Richard led the first race from start to finish. He started at the committee boat end of the line on port, tacked to starboard, found a puff, and was gone. Typical of Richard’s precision-like effort all week, he led by half a leg at the first leeward mark and was never threatened. But he needed luck in the second race to capture the championship.

With the wind shifting hard to the right as a rain squall passed, Hansen took the early lead off the start line and extended to about 45 seconds halfway through the three lap race. But Richard kept plugging away and found his opportunity on the third upwind leg.

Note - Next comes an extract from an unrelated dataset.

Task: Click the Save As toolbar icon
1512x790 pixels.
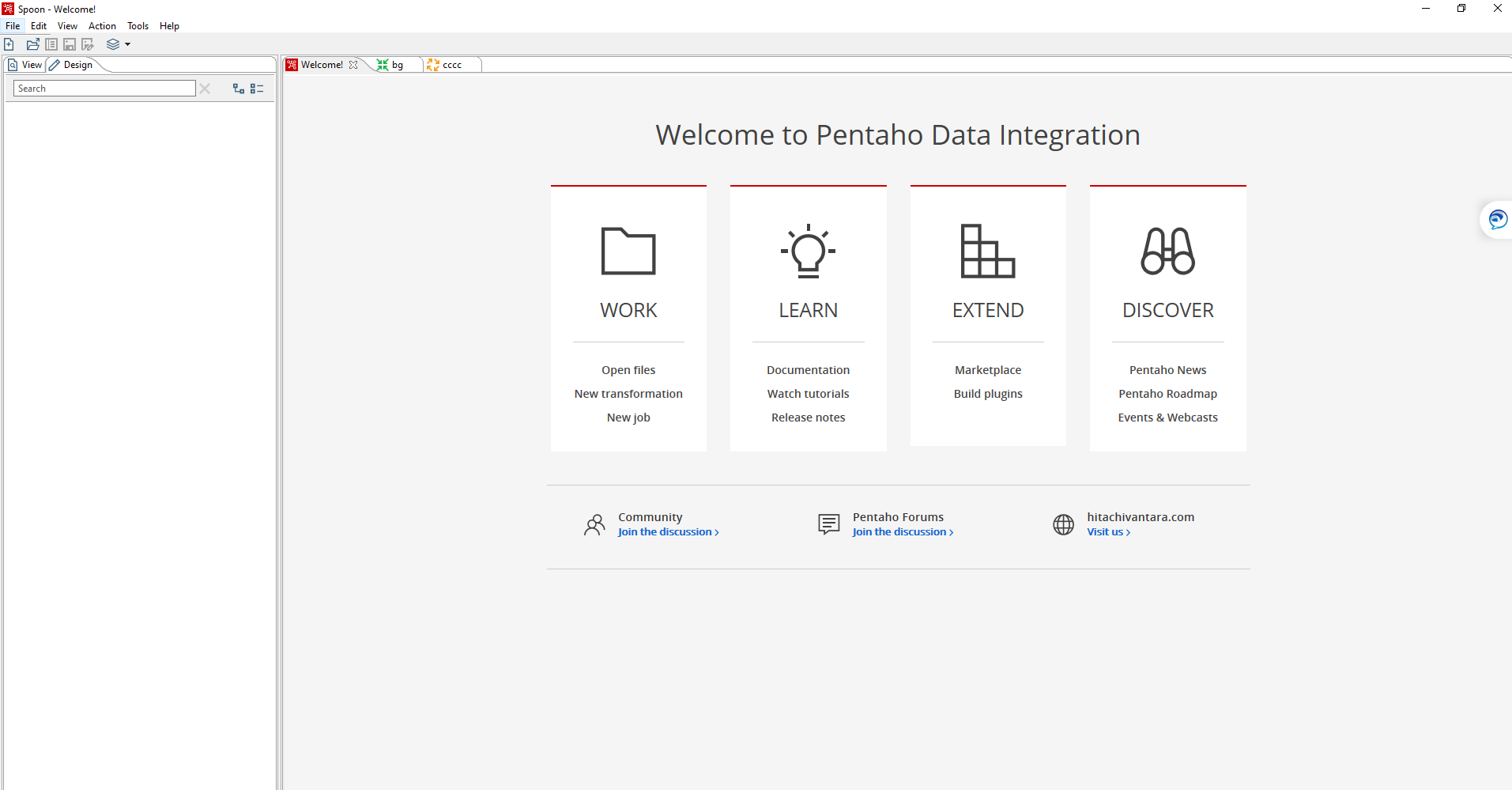Action: (88, 44)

With the wind shifting back and forth and varying in strength between 3 and 10 knots, Richard got to the right of Hansen halfway up the leg.

“He tacked to port and we tacked to cover him, but I knew it was getting close,” said Hansen. “He tacked back to starboard and got a puff. We got headed and tacked back to starboard but there was no wind.”

Richard closed up to overlapped to windward on starboard. When both boats tacked to port to round the mark Richard was to leeward and luffed three times trying to gain separation. He finally got it the third time, bore off to round the windward mark and got a puff as his spinnaker was set.

Richard quickly opened a two boatlength lead, which he held to the finish. As they crossed the line assured of victory, the crew jumped up and down, hugged and high-fived each other. They’d been in a final of a World Tour event five times before, only to finish second. They’d finally broken through.

“We had a crew meeting before this event,” said Simon, the 32-year-old bowman. “We said we have to do more, we have to take risks. We hadn’t sailed well the past three months. We’d been getting good results, but not victories. Everyone sails the same at this level, so we knew we had to take risks to win.”